Well, we’ve done it … connection at scale has become the norm.

All we need is a phone and the internet, and we can literally discover, connect, and communicate with anyone in the world. This is what we’re doing, right? Connecting? I’m not so sure. While this type of connection offers many benefits, our social brains can’t sustain this diluted form of “connection.” We once survived and thrived in small communities and now we have followers; voyeurs, even, that share in our lives all to provide a quick dopamine hit from our seemingly connected digital worlds. A true quantity over quality method of thinking that frankly is emotionally burning us out.

Our comparison circles have gotten bigger, our lives have become more curated, our attention spans are shorter as we scroll and scroll through endless content, and our identities are becoming blurred from the skewed reality of what’s on our screen. These perceived expectations and group-think interpretations of who we should be are wearing out and tearing us down. Even the word “content” being used to describe our lives removes the meaning from why we live it. We’re more concerned about showing others where we are and what we’re doing rather than simply enjoying the experience of being there. I know it seems like I’m hating on social media; I’m not, I’m simply observing a culture experiencing an identity crisis at scale as a result of it. We’re a little hazy and unrealistic about the impact our social lives have on our real lives. There are many benefits to social media, like social sharing, community building, career opportunity and providing entertainment, but like all things, we must take the good with the bad; and somehow, while on the periphery, figure out how to find balance within ourselves in the process.  

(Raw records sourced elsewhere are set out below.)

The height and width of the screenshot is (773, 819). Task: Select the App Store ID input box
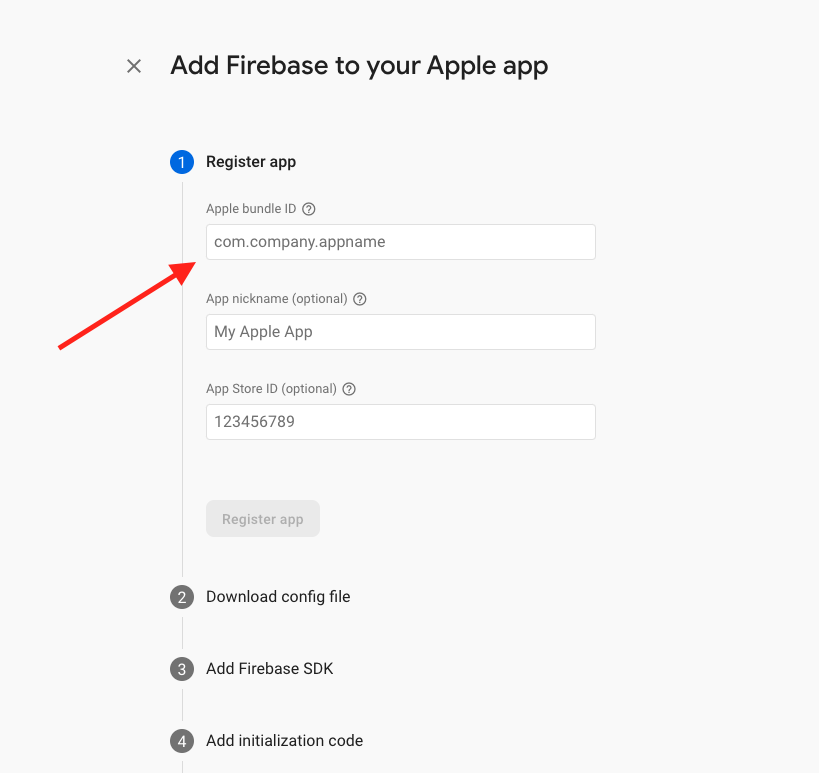[400, 422]
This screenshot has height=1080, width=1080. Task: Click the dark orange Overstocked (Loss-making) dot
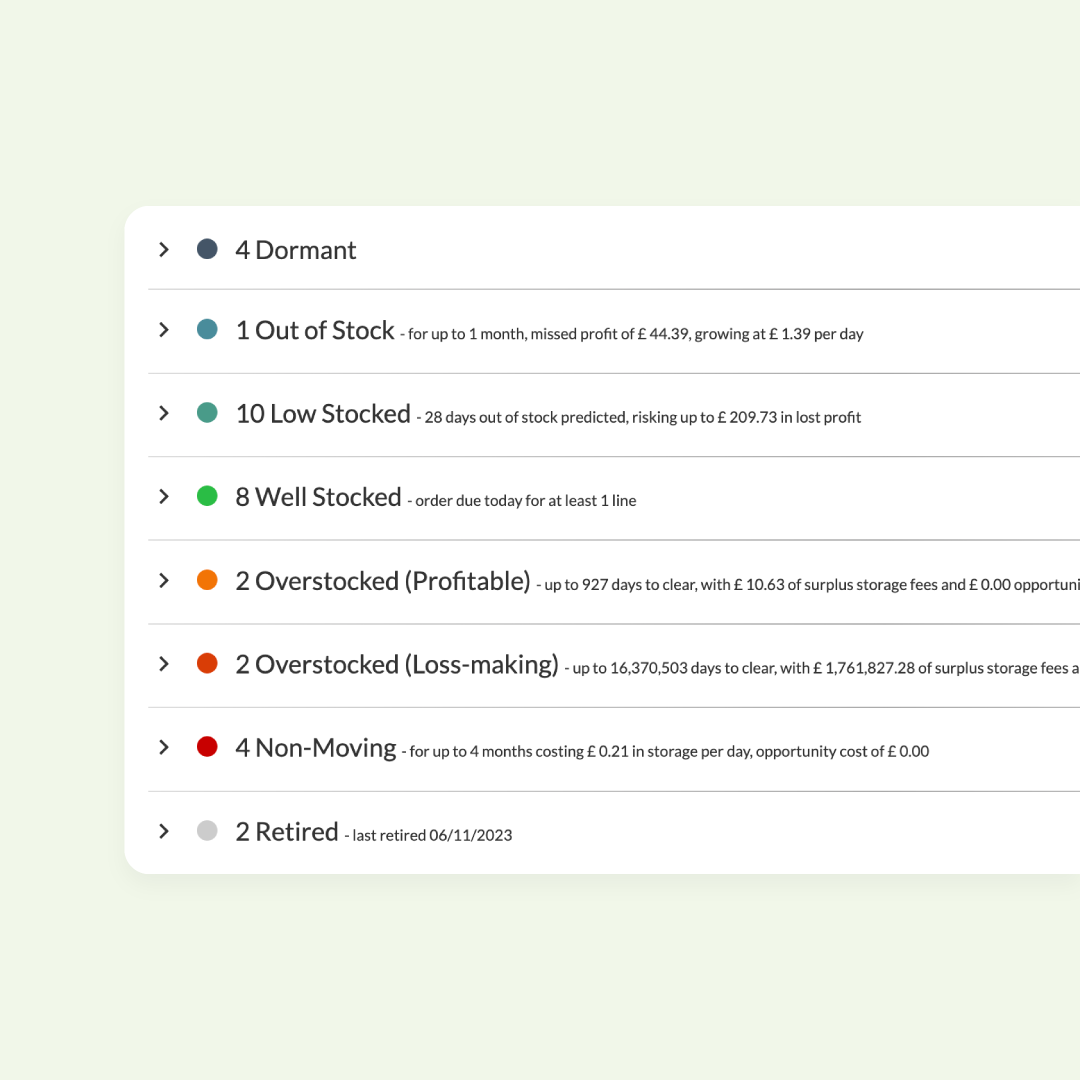207,663
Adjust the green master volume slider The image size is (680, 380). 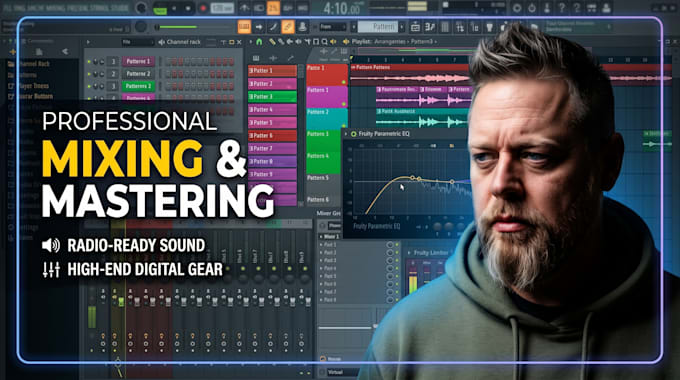tap(178, 27)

In the case of social media, it can lead to an exhausting cycle of self-analysis, unrealistic expectations, and depression if we aren’t more aware of how to handle the side effects of its power to “connect” and give us access to literally billions of people in the world. We simply aren’t prepared to have that level of transparency into our lives, into other people's lives. It’s why a percentage of the population is choosing to create private accounts, limit interaction, and in some cases delete their accounts entirely. Why do we want to make our circles smaller? Why are some of us creating boundaries and sharing less? Personally, I think it’s because we’re learning the difference between connection and accessibility. The idea of being able to “connect” with anyone in the world, a “no one’s off limits”, you can “slide into their DMs,” let’s make it “Facebook official” type of world is opportunistic at best, but it doesn’t create genuine connection, it grants access. Access to our lives, our at times, very curated lives, that often leave us vulnerable and unaware of the negative effects it has on our ability to process reality and simply our mental health. And I’m sharing all this from the perspective of a 30 something adult, I can’t even begin to imagine what it’s like from the perspective of a developing mind still trying to understand how they fit in the world.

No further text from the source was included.